Although Hex-Rays may improve its detection of exception region
boundaries in the future, because modern binaries lack the ground truth
of older binaries, the results will never be fully accurate. If the
imprecision is unacceptable to you, we recommend permanently disabling
C++ metadata display via the eh34.cfg file discussed previously.
MISCELLANEOUS
Hex-Rays’ support for exceptions in Microsoft Visual C++/x64 only works after auto-analysis has been completed. Users can explore the database and decompile functions as usual, but no C++ exception metadata will be shown. Users are advised to refresh any decompilation windows after auto-analysis has completed.
If users have enabled display of wind states, they may see empty
__wind or __unwind constructs in the output.
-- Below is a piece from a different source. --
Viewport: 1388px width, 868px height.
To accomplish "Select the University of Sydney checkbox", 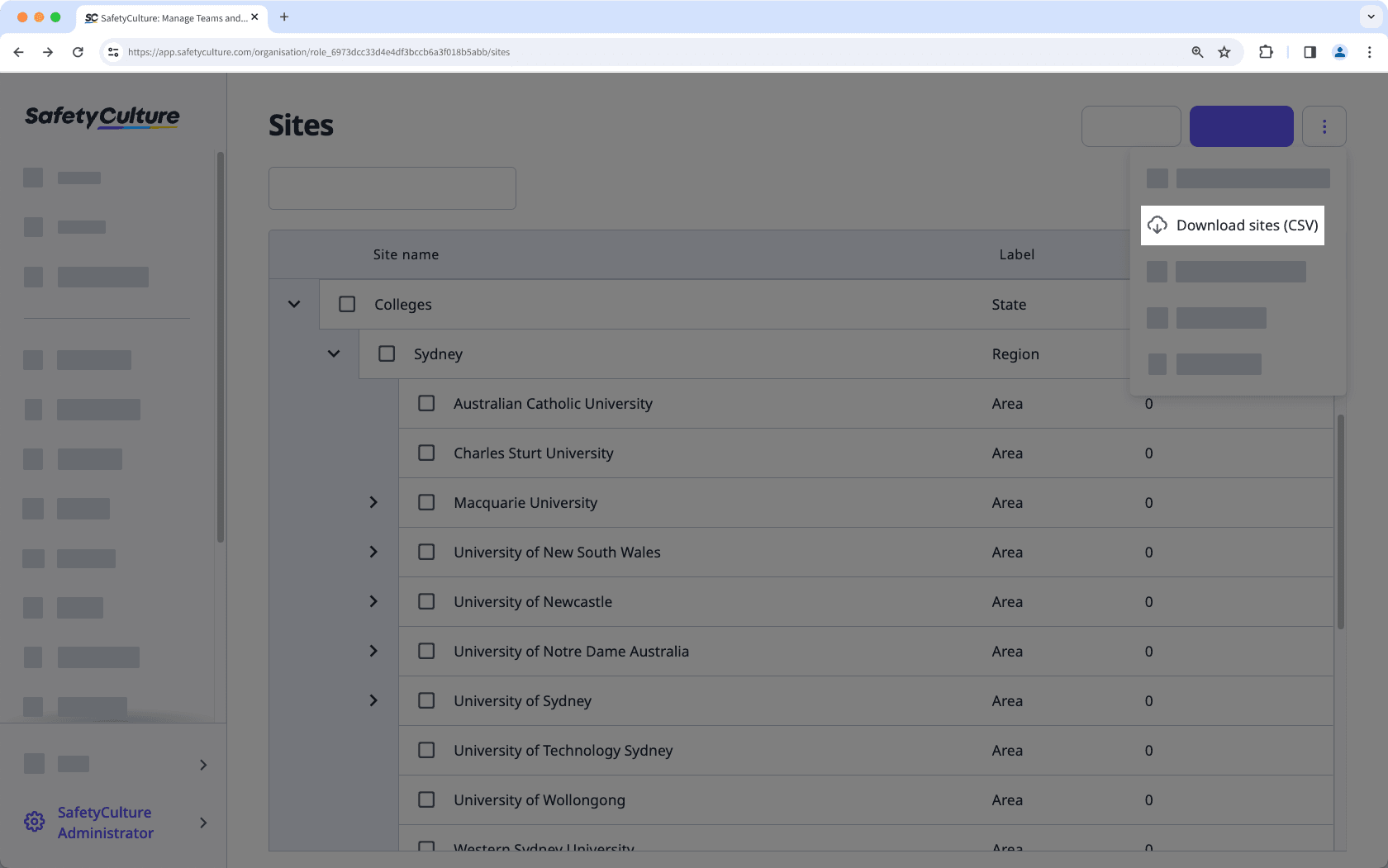I will tap(426, 700).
Usually, this
does not indicate an error occurred; this usually means that the region
of the code corresponding the wind state was very small or contained
dead code, and Hex-Rays normal analysis and transformation made it
empty.
Starting in IDA 9.0, IDA’s auto-analysis preprocesses C++ exception
metadata differently than in previous versions. In particular, on
MSVC/x64 binaries, __unwind and catch handlers are created as
standalone functions, not as chunks of their parent function as in
earlier versions. This is required to display the exception metadata
correctly in the decompilation. For databases created with older
versions, the plugin will still show the outline of the exception
metadata, but the bodies of the __unwind and catch handlers
will be displayed via the helper calls
__eh34_unwind_handler_absent and
__eh34_catch_handler_absent, respectively. The plugin will also
print a warning at the top of the decompilation such as Absent C++ exception handlers: # catch=1 (pre-9.0 IDB) in these situations.
Re-creating the IDB with a newer version will solve those issues,
although users might still encounter absent handlers in new databases
(rarely, and under different circumstances).